» Data for this task:
==================================================

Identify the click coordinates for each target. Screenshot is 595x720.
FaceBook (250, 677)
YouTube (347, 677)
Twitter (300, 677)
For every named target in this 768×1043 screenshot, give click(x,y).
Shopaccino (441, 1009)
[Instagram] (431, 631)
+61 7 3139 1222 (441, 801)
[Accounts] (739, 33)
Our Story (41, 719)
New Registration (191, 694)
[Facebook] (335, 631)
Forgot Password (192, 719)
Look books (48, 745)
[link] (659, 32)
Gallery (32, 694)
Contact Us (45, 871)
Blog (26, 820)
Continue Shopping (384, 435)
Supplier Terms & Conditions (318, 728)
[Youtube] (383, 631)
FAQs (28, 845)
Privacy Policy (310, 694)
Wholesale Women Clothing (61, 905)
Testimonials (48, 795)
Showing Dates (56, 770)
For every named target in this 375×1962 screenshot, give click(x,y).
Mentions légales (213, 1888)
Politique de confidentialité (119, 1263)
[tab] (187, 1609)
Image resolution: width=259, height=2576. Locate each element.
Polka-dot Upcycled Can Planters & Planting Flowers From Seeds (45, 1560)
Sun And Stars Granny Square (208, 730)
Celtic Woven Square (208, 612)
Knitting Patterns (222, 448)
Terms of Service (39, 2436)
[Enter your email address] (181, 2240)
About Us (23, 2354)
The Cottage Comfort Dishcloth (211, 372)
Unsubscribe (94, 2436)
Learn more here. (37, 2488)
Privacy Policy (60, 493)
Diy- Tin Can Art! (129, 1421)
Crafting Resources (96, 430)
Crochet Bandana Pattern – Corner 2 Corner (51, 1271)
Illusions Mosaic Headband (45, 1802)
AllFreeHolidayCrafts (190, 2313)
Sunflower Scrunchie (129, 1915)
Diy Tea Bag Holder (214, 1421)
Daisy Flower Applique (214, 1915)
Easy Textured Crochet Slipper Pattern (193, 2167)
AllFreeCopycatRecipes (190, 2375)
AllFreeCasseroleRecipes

==================================================

» Exercise aim:
Return the full listing above verbatim, every line from the first through the last, with no changes.

» Correct result:
Identify the click coordinates for each target. Screenshot is 595x720.
FaceBook (250, 677)
YouTube (347, 677)
Twitter (300, 677)
For every named target in this 768×1043 screenshot, give click(x,y).
Shopaccino (441, 1009)
[Instagram] (431, 631)
+61 7 3139 1222 (441, 801)
[Accounts] (739, 33)
Our Story (41, 719)
New Registration (191, 694)
[Facebook] (335, 631)
Forgot Password (192, 719)
Look books (48, 745)
[link] (659, 32)
Gallery (32, 694)
Contact Us (45, 871)
Blog (26, 820)
Continue Shopping (384, 435)
Supplier Terms & Conditions (318, 728)
[Youtube] (383, 631)
FAQs (28, 845)
Privacy Policy (310, 694)
Wholesale Women Clothing (61, 905)
Testimonials (48, 795)
Showing Dates (56, 770)
For every named target in this 375×1962 screenshot, give click(x,y).
Mentions légales (213, 1888)
Politique de confidentialité (119, 1263)
[tab] (187, 1609)
Image resolution: width=259, height=2576. Locate each element.
Polka-dot Upcycled Can Planters & Planting Flowers From Seeds (45, 1560)
Sun And Stars Granny Square (208, 730)
Celtic Woven Square (208, 612)
Knitting Patterns (222, 448)
Terms of Service (39, 2436)
[Enter your email address] (181, 2240)
About Us (23, 2354)
The Cottage Comfort Dishcloth (211, 372)
Unsubscribe (94, 2436)
Learn more here. (37, 2488)
Privacy Policy (60, 493)
Diy- Tin Can Art! (129, 1421)
Crafting Resources (96, 430)
Crochet Bandana Pattern – Corner 2 Corner (51, 1271)
Illusions Mosaic Headband (45, 1802)
AllFreeHolidayCrafts (190, 2313)
Sunflower Scrunchie (129, 1915)
Diy Tea Bag Holder (214, 1421)
Daisy Flower Applique (214, 1915)
Easy Textured Crochet Slipper Pattern (193, 2167)
AllFreeCopycatRecipes (190, 2375)
AllFreeCasseroleRecipes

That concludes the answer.